- **任务要求 A**:
根据原文回答：
(i) 局面表示中的二维张量由几个通道构成？
(ii) 一维向量里的游戏阶段、回合数、棋盘大小和出口是否激活各重复几次？
(iii) conv1 的 kernel_size 和 stride 分别是多少？

我们以DQN为例介绍使用Pacman SDK中的Gym Environment进行深度强化学习训练的流程。

首先我们设计对局面的表示。此处的实现为将棋盘、幽灵位置、卷王位置和出口位置构成的四通道二维张量和将游戏阶段、回合数、棋盘大小和出口是否激活重复十次构成的一维向量作为一个局面的表示。该表示可以通过state_dict_to_tensor方法由step函数返回的state获得。

接着使用pytorch实现动作价值网络（此处仅展示Pacman动作价值网络的实现）：

# model.py
class PacmanNet(nn.Module):
    def __init__(self, input_channel_num, num_actions, extra_size):
        super().__init__()
        self.channels = input_channel_num
        self.embeddings = nn.ModuleList(
            [nn.Embedding(9, 16) for _ in range(input_channel_num)])
        self.conv1 = nn.Conv2d(64, 64, kernel_size=8, stride=4)
        self.conv2 = nn.Conv2d(64, 64, kernel_size=4, stride=2)
        self.bn = nn.BatchNorm2d(64)
        self.conv3 = nn.Conv2d(64, 64, kernel_size=3, stride=2)

- **数据清单**:
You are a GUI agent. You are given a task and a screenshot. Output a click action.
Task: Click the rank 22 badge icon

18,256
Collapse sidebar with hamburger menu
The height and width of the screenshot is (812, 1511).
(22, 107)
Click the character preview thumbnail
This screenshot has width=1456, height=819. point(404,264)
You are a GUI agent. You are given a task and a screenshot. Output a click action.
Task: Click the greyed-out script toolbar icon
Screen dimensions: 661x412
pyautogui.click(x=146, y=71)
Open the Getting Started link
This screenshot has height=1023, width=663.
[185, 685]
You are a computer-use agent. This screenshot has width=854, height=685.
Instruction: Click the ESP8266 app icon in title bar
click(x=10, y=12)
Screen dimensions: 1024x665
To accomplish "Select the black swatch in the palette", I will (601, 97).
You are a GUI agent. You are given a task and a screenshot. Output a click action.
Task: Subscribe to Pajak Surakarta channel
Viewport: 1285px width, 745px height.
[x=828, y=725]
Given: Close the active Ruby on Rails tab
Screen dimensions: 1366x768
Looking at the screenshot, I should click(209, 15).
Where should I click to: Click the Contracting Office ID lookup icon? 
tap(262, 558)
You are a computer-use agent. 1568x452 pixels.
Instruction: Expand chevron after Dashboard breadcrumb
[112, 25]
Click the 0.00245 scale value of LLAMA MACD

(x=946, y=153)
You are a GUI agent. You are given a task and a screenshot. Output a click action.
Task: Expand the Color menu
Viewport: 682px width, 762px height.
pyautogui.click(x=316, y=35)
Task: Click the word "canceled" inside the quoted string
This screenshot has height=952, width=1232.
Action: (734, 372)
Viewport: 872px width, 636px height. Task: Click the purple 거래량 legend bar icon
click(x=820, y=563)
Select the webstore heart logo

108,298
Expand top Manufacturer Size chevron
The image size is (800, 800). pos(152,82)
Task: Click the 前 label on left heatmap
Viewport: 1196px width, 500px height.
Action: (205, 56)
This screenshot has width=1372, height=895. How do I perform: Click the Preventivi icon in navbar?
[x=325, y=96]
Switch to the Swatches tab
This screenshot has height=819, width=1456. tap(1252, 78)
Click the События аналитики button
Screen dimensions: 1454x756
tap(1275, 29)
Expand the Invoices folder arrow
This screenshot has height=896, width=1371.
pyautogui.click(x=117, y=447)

- **任务要求 B**: 请原样引用清单中的各行，从含有“Given: Close the active Ruby on Rails tab”的那一行开始，到含有“(x=946, y=153)”的那一行结束，首尾两行都要包括。

- **正确输出 A**:
(i) 四个通道。
(ii) 十次。
(iii) kernel_size 为 8，stride 为 4。

- **正确输出 B**:
Given: Close the active Ruby on Rails tab
Screen dimensions: 1366x768
Looking at the screenshot, I should click(209, 15).
Where should I click to: Click the Contracting Office ID lookup icon? 
tap(262, 558)
You are a computer-use agent. 1568x452 pixels.
Instruction: Expand chevron after Dashboard breadcrumb
[112, 25]
Click the 0.00245 scale value of LLAMA MACD

(x=946, y=153)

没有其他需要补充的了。